Неизбежная Индия. Глава 6
Погода на Цейлоне бывает либо жаркой и влажной, либо
жаркой и еще более влажной. В мае первые муссоны
обрушились на остров, воздух сделался густым, как куриный
бульон, которым мама пыталась улучшить мой рацион,
состоявший, как упоминалось ранее, из бананов и сгущенного
молока. Сезон дождей не способствовал улучшению моего
здоровья, я еще больше похудел и стал буквально
просвечиваться насквозь, а ногти на руках временами
становились цвета голубого перламутра.
Вердикт семейного совета гласил: мальчик едет домой, дабы
поправить пошатнувшееся здоровье.
К тому же настало время идти в школу, а ее при Посольстве
СССР в Цейлоне в те времена не было.
Обучение же в местной английской частной школе
исключалось из-за существующих там драконовских правил,
предусматривающих телесные наказания, типа битья линейкой
по пальцам за ошибки в правописании.
Для справки: телесные наказания в британских школах
отменили лишь в 1984 году!
Что ж, настало время распрощаться с экзотическим
Цейлоном и вернуться в навеки родную страну - СССР.
Летели из Коломбо в Москву с пересадкой в Нью-Дели. Помню
многолюдный зал ожидания в индийском аэропорту «Палам» и
ощущение, что я сюда обязательно вернусь. Это ощущение
усилил молодой пограничник сикх в ярко синем тюрбане,
завершивший официальный паспортно-контрольный протокол
фразой «See you!» , т. е. «Увидимся!»
Индия ожидала меня.
Шереметьево встретило нас прохладным июньским утром и
вкуснейшим черным хлебом с солеными огурцами,
привезенными моим двоюродным братом Стасом. Мы с мамой
плакали от счастья.
О прекрасном чувстве возвращения на Родину я позже
прочитал в замечательном стихотворении Юрия Визбора:
«Где-то в небе возникли высокие звуки,
будто тихо и нежно кто-то тронул струну.
О, великое счастье - после долгой разлуки
возвратиться обратно в родную страну.
В шереметьевской роще - березы, березы.
молча девочка держит цветок полевой.

> **Фрагменты листинга**

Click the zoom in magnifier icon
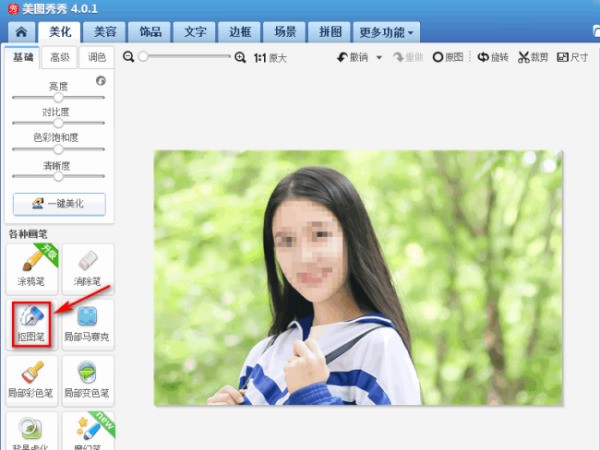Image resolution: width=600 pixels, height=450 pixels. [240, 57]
...
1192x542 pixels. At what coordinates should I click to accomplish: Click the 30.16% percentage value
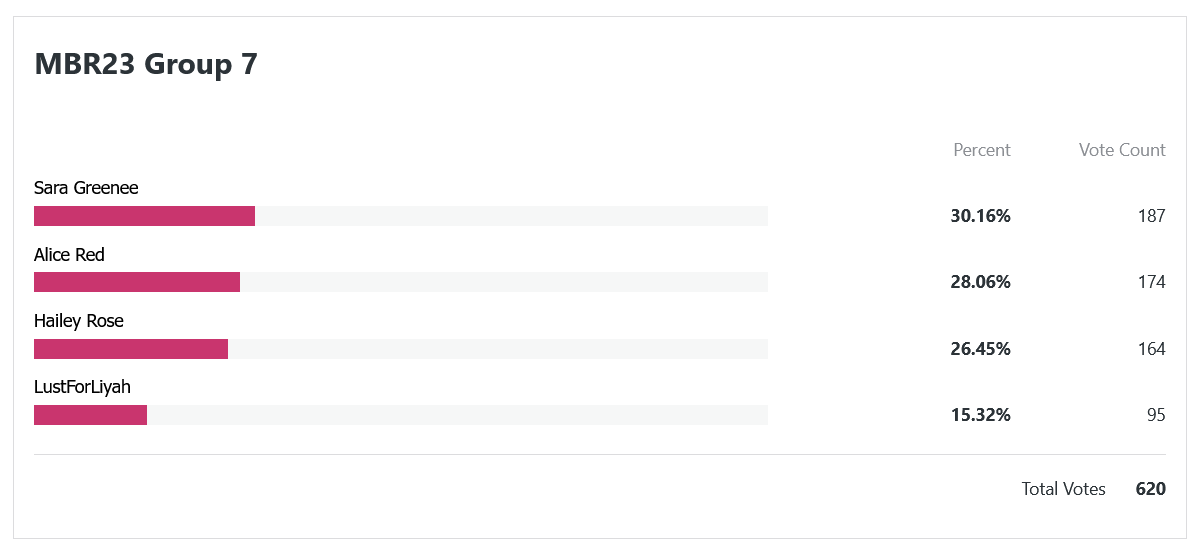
--
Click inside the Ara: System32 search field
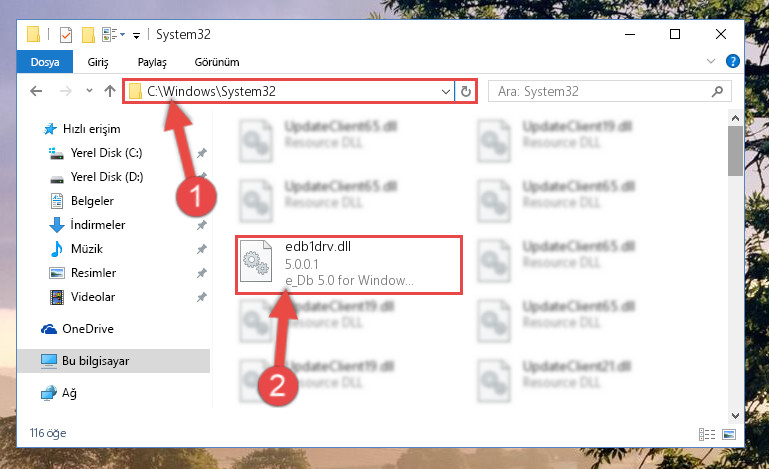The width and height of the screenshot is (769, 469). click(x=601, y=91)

> **Цель задания**
Изложите отрывок о возвращении с Цейлона в двух предложениях.

> **Выполненное задание**
В сезон муссонов здоровье мальчика на Цейлоне ухудшилось, и семейный совет решил отправить его домой, к тому же пора было идти в школу, а при Посольстве СССР школы не было, местная же английская частная школа исключалась из-за телесных наказаний. Летели из Коломбо в Москву с пересадкой в Нью-Дели, где у рассказчика появилось ощущение, что он сюда обязательно вернется, а в Шереметьеве их встретили черным хлебом с солеными огурцами, и они с мамой плакали от счастья.